Extend the excerpt below on life insurance and a family's finances after a death, continuing from its final sentence.

▶ _Excerpt_:
*-*-*
Probate Can Take Over a Year
The first thing to remember is that, no matter what your will says, probate can take over a year to execute. While some estates are handled in a matter of days, it is also possible that any number of disputes or obstacles can prevent your family from receiving what you left for them for months and sometimes well over a year after your death.
Investments Take Time to Cash Out
Shared investments are a good way to store family funds, but are not always accessible when unexpected tragedy strikes. It takes time for investments to be cashed out and turned back into household funds.
Illiquid Assets Take Time to Sell
Illiquid assets like the house, cars, property, or business inventory takes time to sell. Your family is likely also not well-versed in the procedures to sell non-liquid assets quickly or efficeintly to meet their financial needs, and may be resistant if assets have sentimental value related to you once you are gone. It may not be enough to keep the mortgage paid on your family home in time.
Taxes Can Reduce The Amount Your Family Really Has
Cashing out assets can also provide less support than you realize. Selling investments or property for a profit can result in an income tax which reduces the overall amount that your family will gain from accessing these emergency estate funds. This can mean you are leaving your family with less than it may seem, especially in terms of getting by in the first year after your potential death.
How Life Insurance Can Send Your Family Immediate Financial Support
The reason so many people build a life insurance policy is because they are built to step in where other financial safety nets may fall short. There are several ways that life insurance is designed to help your family with financial stability when they might need it most.
Life Insurance Death Benefits are Paid Quickly
First and most importantly, life insurance policies often pay out in less than 60 days, and sometimes as few as 14 days after the demise of the policyholder. If there are no complications to investigate regarding your death, your family can receive the benefit quickly, equipping them with the financial resources they need before any new bills become due, and certainly before their financial situation without you could become dire.
*-*-*
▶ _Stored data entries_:
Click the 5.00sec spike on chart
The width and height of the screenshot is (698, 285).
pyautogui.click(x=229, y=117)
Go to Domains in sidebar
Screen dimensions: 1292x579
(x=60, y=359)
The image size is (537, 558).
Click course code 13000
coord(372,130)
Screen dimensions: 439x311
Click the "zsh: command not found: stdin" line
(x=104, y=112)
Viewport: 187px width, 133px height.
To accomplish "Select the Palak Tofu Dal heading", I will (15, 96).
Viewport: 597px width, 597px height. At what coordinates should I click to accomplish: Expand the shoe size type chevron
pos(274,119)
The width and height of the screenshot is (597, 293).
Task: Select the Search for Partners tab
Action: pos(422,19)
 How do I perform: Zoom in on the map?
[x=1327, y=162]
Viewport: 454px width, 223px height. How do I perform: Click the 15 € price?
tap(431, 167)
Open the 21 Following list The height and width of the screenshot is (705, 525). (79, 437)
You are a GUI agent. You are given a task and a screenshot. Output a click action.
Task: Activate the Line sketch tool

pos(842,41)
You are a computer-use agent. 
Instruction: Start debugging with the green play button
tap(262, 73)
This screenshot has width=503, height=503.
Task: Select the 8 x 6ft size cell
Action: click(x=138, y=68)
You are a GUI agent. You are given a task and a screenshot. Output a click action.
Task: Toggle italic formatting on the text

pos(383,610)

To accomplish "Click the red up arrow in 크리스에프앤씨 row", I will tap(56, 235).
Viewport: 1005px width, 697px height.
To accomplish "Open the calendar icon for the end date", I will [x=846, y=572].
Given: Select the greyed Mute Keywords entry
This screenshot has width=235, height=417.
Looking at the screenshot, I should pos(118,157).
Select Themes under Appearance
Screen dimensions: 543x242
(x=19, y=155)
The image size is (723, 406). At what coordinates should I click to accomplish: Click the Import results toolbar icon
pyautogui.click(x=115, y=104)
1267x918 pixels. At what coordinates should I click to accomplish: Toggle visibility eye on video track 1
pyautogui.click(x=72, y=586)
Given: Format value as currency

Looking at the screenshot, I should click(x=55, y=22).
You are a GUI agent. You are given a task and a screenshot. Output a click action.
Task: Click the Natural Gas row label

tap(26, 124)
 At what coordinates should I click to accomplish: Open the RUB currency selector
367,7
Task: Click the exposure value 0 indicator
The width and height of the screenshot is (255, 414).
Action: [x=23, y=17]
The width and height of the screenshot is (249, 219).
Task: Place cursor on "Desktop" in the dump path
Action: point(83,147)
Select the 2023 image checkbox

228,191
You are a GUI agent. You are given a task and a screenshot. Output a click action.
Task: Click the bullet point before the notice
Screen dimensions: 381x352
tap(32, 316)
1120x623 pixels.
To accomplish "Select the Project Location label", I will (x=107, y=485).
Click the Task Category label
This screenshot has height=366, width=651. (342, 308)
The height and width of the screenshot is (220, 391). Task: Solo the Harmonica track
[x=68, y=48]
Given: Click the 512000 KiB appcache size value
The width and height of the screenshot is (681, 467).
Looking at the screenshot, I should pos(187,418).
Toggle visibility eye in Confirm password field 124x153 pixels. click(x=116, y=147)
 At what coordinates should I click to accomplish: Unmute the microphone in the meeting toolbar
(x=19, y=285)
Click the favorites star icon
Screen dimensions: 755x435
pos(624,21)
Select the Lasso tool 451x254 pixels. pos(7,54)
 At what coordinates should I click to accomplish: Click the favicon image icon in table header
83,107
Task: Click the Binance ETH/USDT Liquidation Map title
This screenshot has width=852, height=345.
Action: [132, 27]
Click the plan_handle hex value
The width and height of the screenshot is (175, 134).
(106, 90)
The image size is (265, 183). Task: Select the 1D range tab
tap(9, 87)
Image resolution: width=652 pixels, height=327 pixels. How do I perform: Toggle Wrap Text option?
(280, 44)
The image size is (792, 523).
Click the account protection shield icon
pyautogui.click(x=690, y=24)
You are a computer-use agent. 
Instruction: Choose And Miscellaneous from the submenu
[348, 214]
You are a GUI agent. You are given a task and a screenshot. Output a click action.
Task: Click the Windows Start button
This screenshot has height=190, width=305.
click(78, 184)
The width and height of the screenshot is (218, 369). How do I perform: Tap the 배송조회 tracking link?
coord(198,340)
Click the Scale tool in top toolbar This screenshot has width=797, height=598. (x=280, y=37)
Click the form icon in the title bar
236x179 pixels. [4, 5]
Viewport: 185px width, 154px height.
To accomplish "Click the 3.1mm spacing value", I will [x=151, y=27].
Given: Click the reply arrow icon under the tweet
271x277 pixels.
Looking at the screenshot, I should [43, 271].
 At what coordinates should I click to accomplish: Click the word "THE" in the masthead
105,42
*-*-*
▶ _Answer box_:
Life Insurance Provides a Lump Sum or Monthly Income of Liquid Cash
Unlike other wealth that you might leave behind, a life insurance death benefit is paid in liquid cash – immediately spendable on the things that matter most like groceries, mortgage payments, and your funeral service. You can choose to leave your family a lump sum or arrange to take care of them over time with an annuity – a monthly payment to cover expenses that is protected from theft or misuse.
Life Support Death Benefits are Not Taxed
Lastly, life insurance death benefits in Canada are generally not taxable. This means that the income you send to your family after your death is not subject to income tax, capital gains tax, or any other tax that might reduce what you have planned for them to have. Because of this fact life insurance is the best way to transfer your income directly to your family without income taxes in between.
Taking Care Of Your Family with Life Insurance Canada
Life Insurance Canada works with our clients and industry-leading insurance companies to build policies that take care of families. We know that every family and every policy will be unique, and we will work with you to design the right policy to take care of your family’s expenses just in case you can’t be there for them at some point in the future. A life insurance death benefit can save your family from financial hardship, worry, and fear should the worst happen, so you can potentially rest in peace knowing they will be safe, able to pay bills and cover expenses even after your love and support are gone.